-------- Information supplied --------

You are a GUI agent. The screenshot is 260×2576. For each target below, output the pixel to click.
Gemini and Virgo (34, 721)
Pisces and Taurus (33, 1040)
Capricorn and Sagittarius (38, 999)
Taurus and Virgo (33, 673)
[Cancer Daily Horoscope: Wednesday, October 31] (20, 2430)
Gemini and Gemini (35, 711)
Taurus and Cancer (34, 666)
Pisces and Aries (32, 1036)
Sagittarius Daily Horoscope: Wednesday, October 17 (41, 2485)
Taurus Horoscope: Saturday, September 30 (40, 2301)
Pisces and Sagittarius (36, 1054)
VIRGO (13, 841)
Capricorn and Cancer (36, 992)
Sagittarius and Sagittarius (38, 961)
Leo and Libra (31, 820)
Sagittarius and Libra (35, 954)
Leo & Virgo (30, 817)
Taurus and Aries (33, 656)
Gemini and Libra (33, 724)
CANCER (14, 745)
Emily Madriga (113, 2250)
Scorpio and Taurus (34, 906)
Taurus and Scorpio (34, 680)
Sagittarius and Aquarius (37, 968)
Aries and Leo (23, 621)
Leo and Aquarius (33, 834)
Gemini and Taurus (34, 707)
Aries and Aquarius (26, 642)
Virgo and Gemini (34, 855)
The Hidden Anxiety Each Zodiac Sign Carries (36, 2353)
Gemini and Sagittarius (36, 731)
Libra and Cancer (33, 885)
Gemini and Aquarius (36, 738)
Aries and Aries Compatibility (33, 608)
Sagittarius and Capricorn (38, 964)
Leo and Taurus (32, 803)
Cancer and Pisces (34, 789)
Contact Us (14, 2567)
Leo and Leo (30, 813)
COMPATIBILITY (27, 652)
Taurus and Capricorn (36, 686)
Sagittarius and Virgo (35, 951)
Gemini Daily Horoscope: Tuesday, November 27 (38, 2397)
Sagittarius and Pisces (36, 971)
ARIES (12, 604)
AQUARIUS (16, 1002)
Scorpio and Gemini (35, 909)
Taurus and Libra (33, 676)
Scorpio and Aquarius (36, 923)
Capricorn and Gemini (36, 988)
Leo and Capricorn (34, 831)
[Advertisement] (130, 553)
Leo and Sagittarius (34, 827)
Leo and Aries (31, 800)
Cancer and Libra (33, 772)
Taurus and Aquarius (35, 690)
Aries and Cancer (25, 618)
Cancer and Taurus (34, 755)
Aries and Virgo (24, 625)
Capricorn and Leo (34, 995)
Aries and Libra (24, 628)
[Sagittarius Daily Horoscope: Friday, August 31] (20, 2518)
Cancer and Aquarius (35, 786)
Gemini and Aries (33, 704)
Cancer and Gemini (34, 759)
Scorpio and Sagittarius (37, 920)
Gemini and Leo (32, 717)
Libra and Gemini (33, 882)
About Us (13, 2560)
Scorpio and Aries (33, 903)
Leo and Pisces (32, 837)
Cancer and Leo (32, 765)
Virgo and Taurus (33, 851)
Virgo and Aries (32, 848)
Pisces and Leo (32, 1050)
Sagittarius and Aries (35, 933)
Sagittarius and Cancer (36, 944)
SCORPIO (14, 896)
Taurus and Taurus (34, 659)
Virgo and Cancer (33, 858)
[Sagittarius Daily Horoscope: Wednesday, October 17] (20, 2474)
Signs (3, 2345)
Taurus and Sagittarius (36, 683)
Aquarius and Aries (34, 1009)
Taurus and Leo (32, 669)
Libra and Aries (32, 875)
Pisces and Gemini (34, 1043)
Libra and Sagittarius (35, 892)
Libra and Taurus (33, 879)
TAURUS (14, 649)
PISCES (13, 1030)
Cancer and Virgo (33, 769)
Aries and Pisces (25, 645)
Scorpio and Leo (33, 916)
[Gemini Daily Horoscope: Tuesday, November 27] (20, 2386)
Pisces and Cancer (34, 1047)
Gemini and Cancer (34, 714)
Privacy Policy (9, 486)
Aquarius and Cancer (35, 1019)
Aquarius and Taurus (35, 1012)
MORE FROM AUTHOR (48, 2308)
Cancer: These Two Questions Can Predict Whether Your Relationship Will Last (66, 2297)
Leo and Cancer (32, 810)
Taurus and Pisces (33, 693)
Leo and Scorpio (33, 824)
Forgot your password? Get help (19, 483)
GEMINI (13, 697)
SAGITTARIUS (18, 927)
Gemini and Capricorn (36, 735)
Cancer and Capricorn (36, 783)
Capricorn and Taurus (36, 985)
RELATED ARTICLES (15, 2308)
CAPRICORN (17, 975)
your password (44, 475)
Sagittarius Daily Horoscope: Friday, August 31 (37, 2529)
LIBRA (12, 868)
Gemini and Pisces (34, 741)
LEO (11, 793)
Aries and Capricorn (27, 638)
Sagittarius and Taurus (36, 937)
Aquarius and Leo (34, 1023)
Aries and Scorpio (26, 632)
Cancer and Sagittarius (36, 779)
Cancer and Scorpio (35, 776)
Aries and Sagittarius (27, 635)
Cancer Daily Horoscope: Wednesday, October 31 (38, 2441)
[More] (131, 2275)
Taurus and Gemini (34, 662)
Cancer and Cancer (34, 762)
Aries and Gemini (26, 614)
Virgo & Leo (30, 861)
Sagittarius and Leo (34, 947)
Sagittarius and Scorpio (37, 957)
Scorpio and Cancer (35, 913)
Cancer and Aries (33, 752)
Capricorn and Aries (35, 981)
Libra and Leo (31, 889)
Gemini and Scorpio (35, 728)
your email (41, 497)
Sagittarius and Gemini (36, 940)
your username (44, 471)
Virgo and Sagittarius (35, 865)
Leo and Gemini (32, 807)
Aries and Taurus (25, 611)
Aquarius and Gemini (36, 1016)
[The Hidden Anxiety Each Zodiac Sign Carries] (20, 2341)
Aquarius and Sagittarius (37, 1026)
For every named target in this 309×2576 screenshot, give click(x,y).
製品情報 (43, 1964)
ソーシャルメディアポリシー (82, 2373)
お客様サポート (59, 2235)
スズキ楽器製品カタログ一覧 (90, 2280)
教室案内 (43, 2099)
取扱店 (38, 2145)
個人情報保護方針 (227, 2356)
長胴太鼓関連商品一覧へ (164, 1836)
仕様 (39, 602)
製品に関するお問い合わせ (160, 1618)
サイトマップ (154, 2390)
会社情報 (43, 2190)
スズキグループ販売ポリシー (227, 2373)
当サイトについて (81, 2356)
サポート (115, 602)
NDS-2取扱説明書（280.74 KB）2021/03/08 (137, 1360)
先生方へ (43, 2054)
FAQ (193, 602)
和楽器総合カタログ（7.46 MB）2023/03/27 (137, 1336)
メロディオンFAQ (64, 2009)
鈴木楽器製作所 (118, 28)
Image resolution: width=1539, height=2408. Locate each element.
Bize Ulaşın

--------

### Task prompt
If the word "November" appears in a line above, copy that line.

### Worked solution
Gemini Daily Horoscope: Tuesday, November 27 (38, 2397)
[Gemini Daily Horoscope: Tuesday, November 27] (20, 2386)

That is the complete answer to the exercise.